* What this exercise asks *
A - Translate this sentence from the passage on dismissing disease risk into Spanish: "One of the reasons that people underestimate the risk from diseases is that vaccines have been so successful."
B - Write the next part of the passage on dismissing disease risk, picking up after its final sentence.
:: Text excerpt ::
Dismissal of the risk of getting the disease, considering its incidence to be irrelevant

People often have a distorted perception of the risk that they or others face from a disease. Specifically, people may perceive that the risk from a disease is low or inconsequential. This can motivate their belief that they don’t need a vaccine or that the drawbacks outweigh the benefits of vaccination. A misperception of disease risk has been found to be related to hesitant attitudes towards vaccination.

One of the reasons that people underestimate the risk from diseases is that vaccines have been so successful. It’s easy to misperceive that the risk from a preventable disease is low when few people, if any, suffer from that disease.

This theme dismisses the risk of being infected with the disease (as opposed to the severity of the disease). In extreme cases, the disease is considered to be non-existent or irrelevant to a person’s life context.

Is there any truth in it?

Since most people do not have regular contact with vaccine-preventable diseases, they may not fear these diseases. In countries like the UK, vaccines have had great success in lowering the incidence of some diseases that were highly threatening several decades ago, like measles. It can be difficult to see how important vaccines actually are if one does not have direct experience of the diseases they prevent.

What could I say to someone fixed on this belief?
:::
:: Stored data ::
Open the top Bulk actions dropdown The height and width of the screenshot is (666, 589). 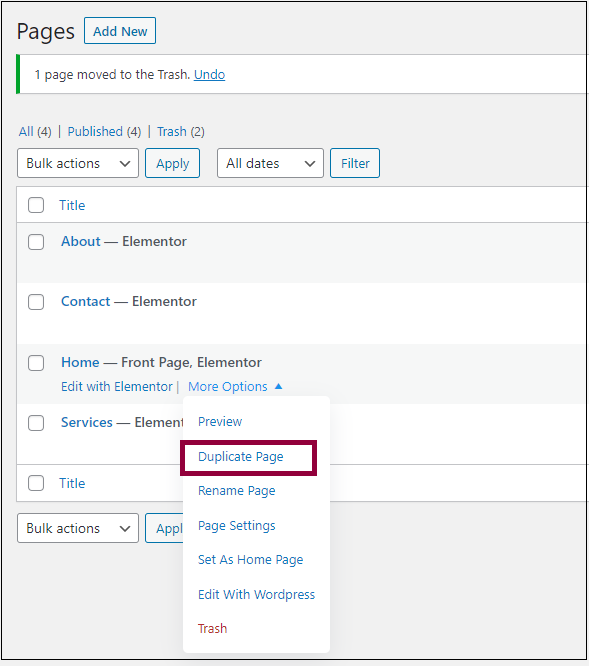[78, 163]
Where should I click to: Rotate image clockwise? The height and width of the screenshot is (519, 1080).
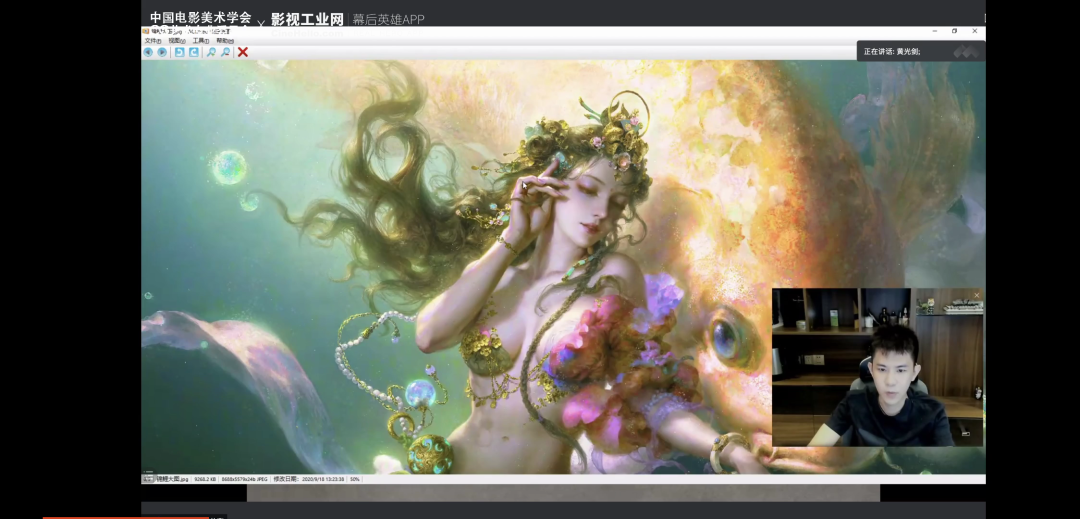click(194, 52)
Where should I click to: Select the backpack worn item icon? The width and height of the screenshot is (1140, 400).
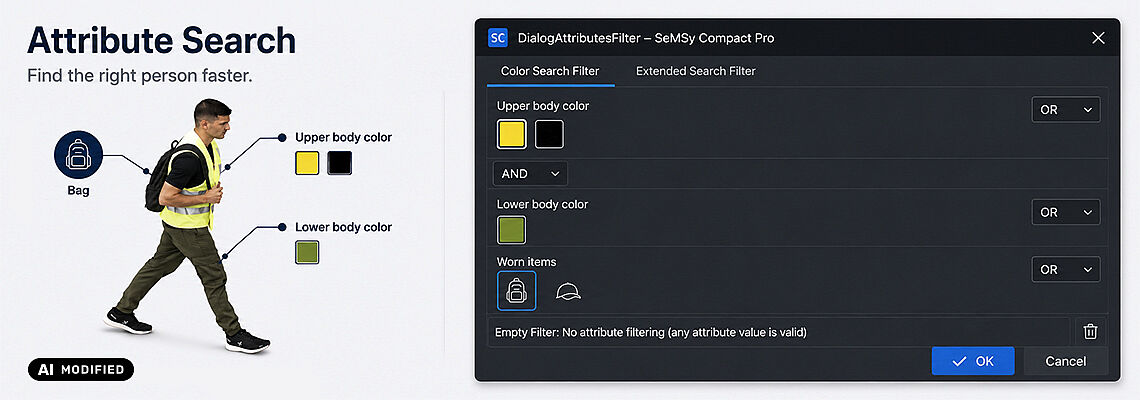pyautogui.click(x=517, y=291)
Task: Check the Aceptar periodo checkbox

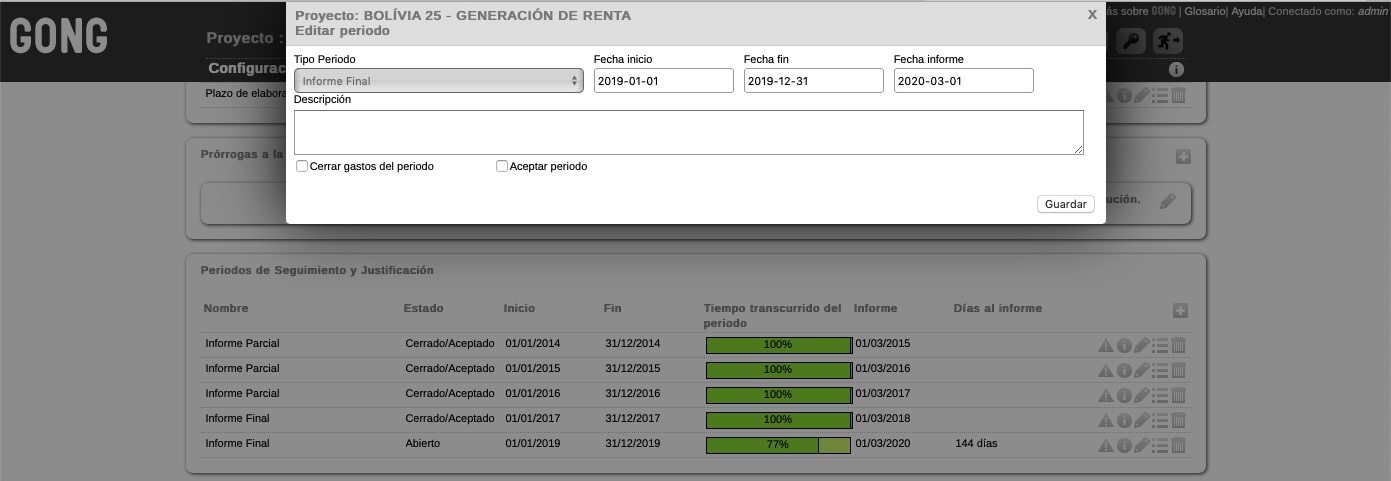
:::
* Numbered responses *
A - Una de las razones por las que las personas subestiman el riesgo de las enfermedades es que las vacunas han tenido mucho éxito.

B -
Dialogue between patients and healthcare professionals is most productive if it is guided by empathy, and an opportunity for the patient to affirm the reasons underlying their attitudes and to express understanding for that. That’s why it is important to understand the attitude roots behind people’s overt opinions. To affirm a person’s underlying attitude root does not mean we need to agree with the specifics of their argument. For example, we can acknowledge that:

Since most people do not have regular contact with vaccine-preventable diseases, they may not fear these diseases. In countries like the UK, vaccines have had great success in lowering the incidence of some diseases that were highly threatening several decades ago, like measles. It can be difficult to see how important vaccines actually are if one does not have direct experience of the diseases they prevent.



Having set the stage through this (partial) affirmation, we can then proceed to correct the patient’s particular misconception.

We shouldn’t underestimate the risk of contracting a vaccine-preventable disease. Without vaccines, these diseases can be life-threatening. In our increasingly connected world, infectious diseases can cross borders and oceans and easily infect anyone who is not vaccinated.

Even for diseases that were under control, there have been recent outbreaks because people stopped vaccinating against them, thinking they were irrelevant. For example, in 2019, many communities in the US faced large measles outbreaks when the vaccination rate had dropped.